A second part of this project - intimately linked with the above - is to develop a 'sparse version' of the hypergraph regularity theory. This is an attempt to address a general problem with the original regularity method: it only works for graphs which are 'dense', that is, where a significant fraction of pairs in the system are edges. This assumption is not the case for many real world examples, and it is also not the case for (hyper)graphs coming from probabilistic combinatorics, or from other areas of mathematics. The aim of this part of the project is to be able to deal with systems which are sparse, but 'look random'. At this stage in our understanding, it is not possible to avoid this last assumption. To give an example of where one can apply such a theory, the prime numbers 'look random', but they also thin out as one looks at larger and larger numbers - they are sparse. Some of the most well-known problems in mathematics come from the prime numbers: how often do we find pairs of primes that differ by two? are all even numbers the sum of two primes? can we find 1,000,000 primes which form a sequence with equal gaps between each consecutive pair? The last of these problems was spectacularly solved by Green and Tao: we can. Recently, Conlon, Fox and Zhao explained that the solution really splits up into a number-theoretic part and a part which is pure combinatorics - in fact, a problem which a rather basic sparse hypergraph regularity theory solves. Developing a full version of the same will thus bear fruit in the theory of prime numbers as well as discrete mathematics.

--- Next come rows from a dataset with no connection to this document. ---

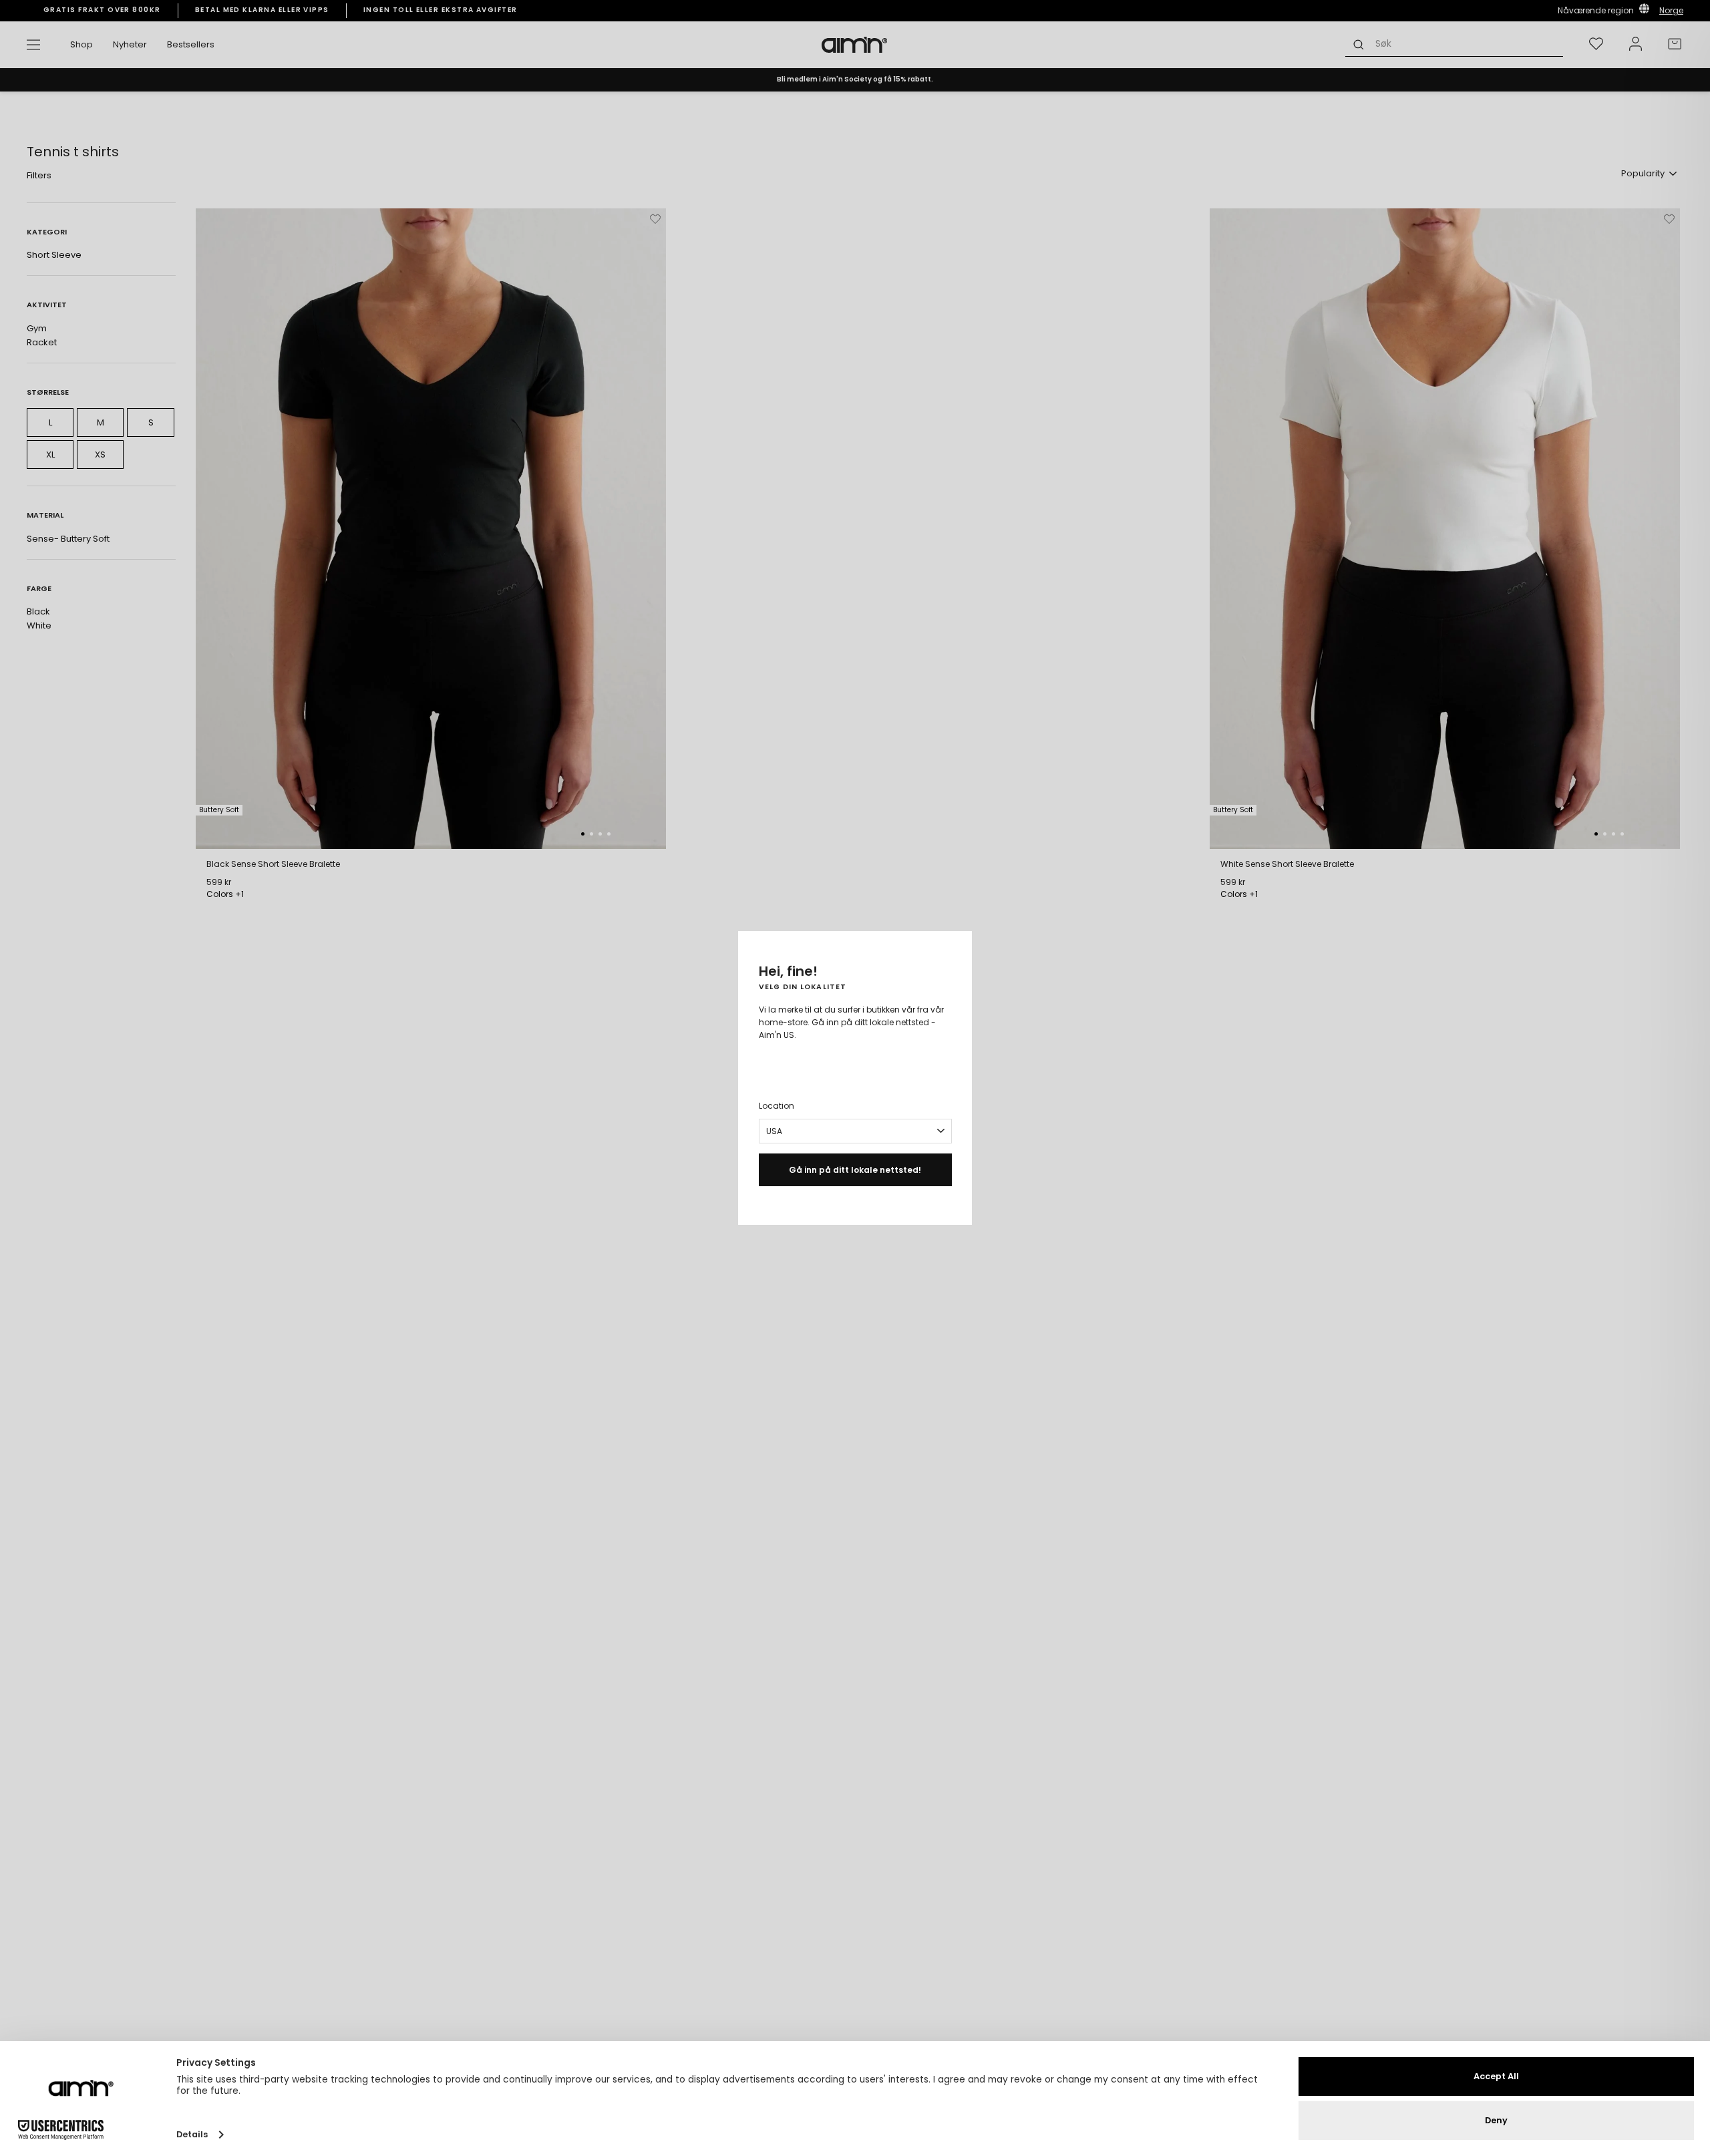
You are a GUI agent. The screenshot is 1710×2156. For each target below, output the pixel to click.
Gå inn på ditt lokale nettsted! (855, 1170)
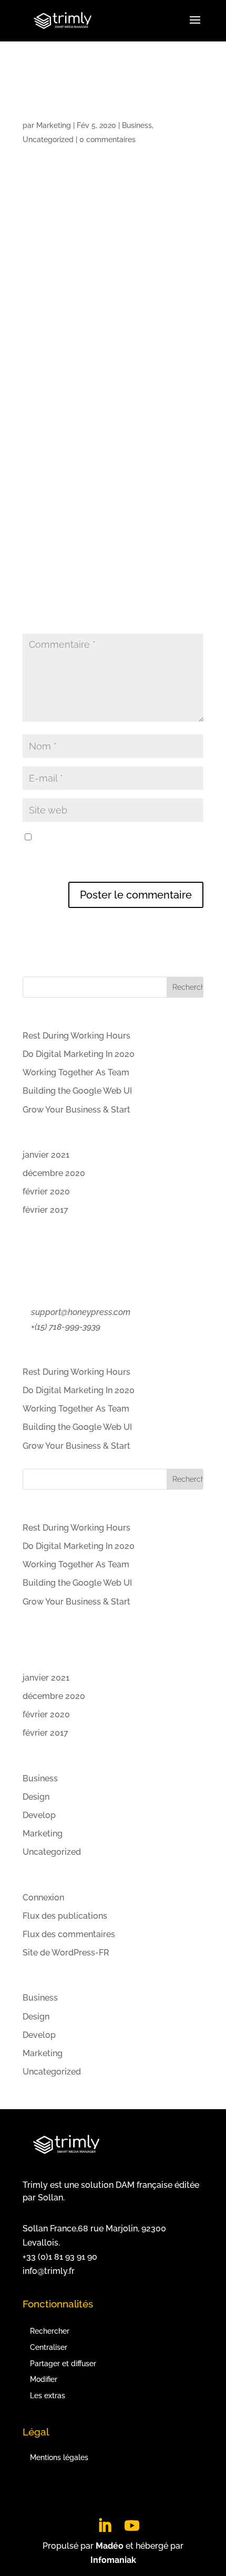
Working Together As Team (76, 1072)
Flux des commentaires (69, 1934)
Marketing (53, 125)
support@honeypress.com (80, 1312)
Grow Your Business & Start (76, 1110)
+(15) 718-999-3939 (65, 1327)
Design (36, 1797)
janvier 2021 (46, 1155)
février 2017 (45, 1210)
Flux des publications (65, 1916)
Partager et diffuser (63, 2363)
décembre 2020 (54, 1173)
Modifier (43, 2379)
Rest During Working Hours (76, 1036)
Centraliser (48, 2347)
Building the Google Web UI (77, 1091)
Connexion (43, 1897)
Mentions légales (59, 2457)
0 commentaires (107, 139)
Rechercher (49, 2331)
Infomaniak (113, 2560)
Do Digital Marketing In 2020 (79, 1054)
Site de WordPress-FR (66, 1953)
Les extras (47, 2395)
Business (137, 125)
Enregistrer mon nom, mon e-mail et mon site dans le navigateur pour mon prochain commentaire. (110, 851)
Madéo (110, 2546)
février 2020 (46, 1191)
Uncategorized (48, 139)
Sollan (50, 2198)
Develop (39, 1815)
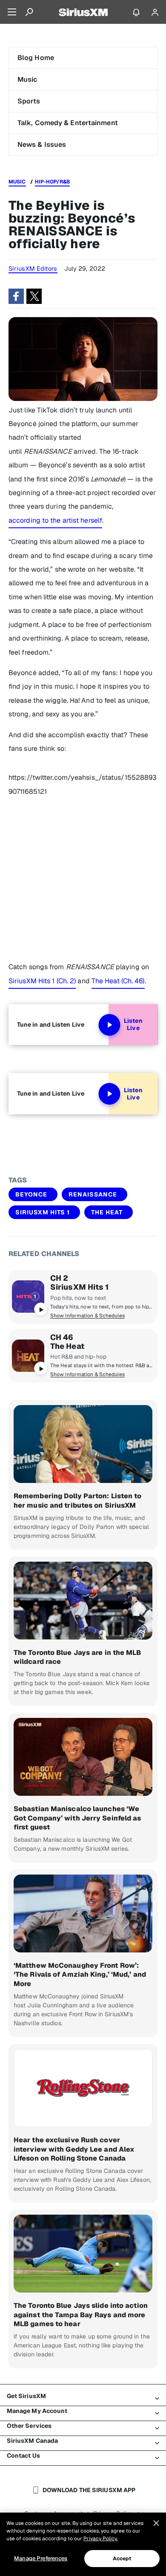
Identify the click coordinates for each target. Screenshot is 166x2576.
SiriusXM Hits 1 (42, 1212)
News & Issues (41, 144)
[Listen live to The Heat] (28, 1356)
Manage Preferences (40, 2558)
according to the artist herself (55, 520)
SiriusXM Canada (32, 2440)
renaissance (93, 1194)
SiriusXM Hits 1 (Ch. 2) (42, 980)
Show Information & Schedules (87, 1315)
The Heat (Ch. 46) (118, 980)
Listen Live (133, 1024)
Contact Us (23, 2455)
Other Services (29, 2426)
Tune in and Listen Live (50, 1024)
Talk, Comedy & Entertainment (67, 122)
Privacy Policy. (100, 2538)
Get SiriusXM (26, 2396)
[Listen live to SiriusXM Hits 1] (28, 1296)
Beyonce (31, 1194)
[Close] (156, 2523)
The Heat (107, 1212)
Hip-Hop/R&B (52, 181)
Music (27, 79)
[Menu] (12, 12)
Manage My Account (37, 2411)
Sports (28, 101)
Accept (122, 2558)
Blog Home (35, 57)
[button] (16, 296)
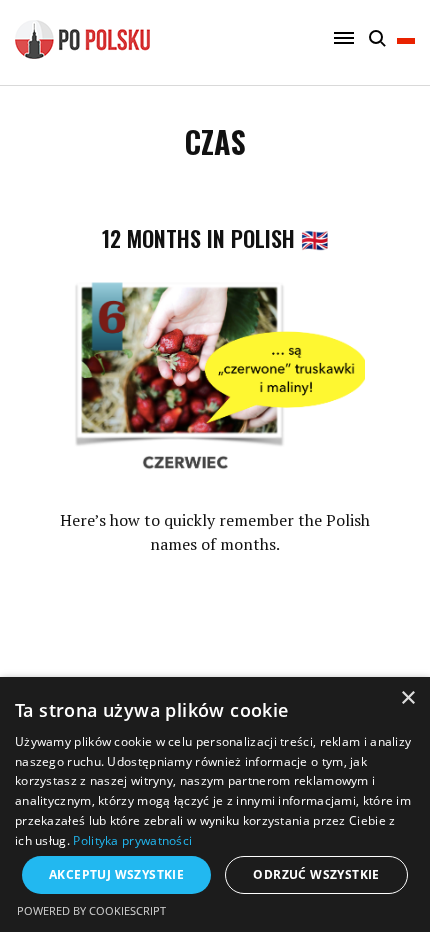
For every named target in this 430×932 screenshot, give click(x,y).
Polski (406, 47)
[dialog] (215, 804)
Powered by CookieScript (91, 910)
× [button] (407, 698)
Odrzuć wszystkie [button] (316, 874)
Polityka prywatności (132, 840)
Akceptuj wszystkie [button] (116, 874)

The final part of the project is to study the structure of paths and cycles in hypergraphs. These are again very well understood in graphs, and this understanding is a backbone of many more sophisticated proofs, including those using the regularity method. In hypergraphs, again we do not understand them well, and again obtaining such an understanding will complement work on the hypergraph regularity method perfectly.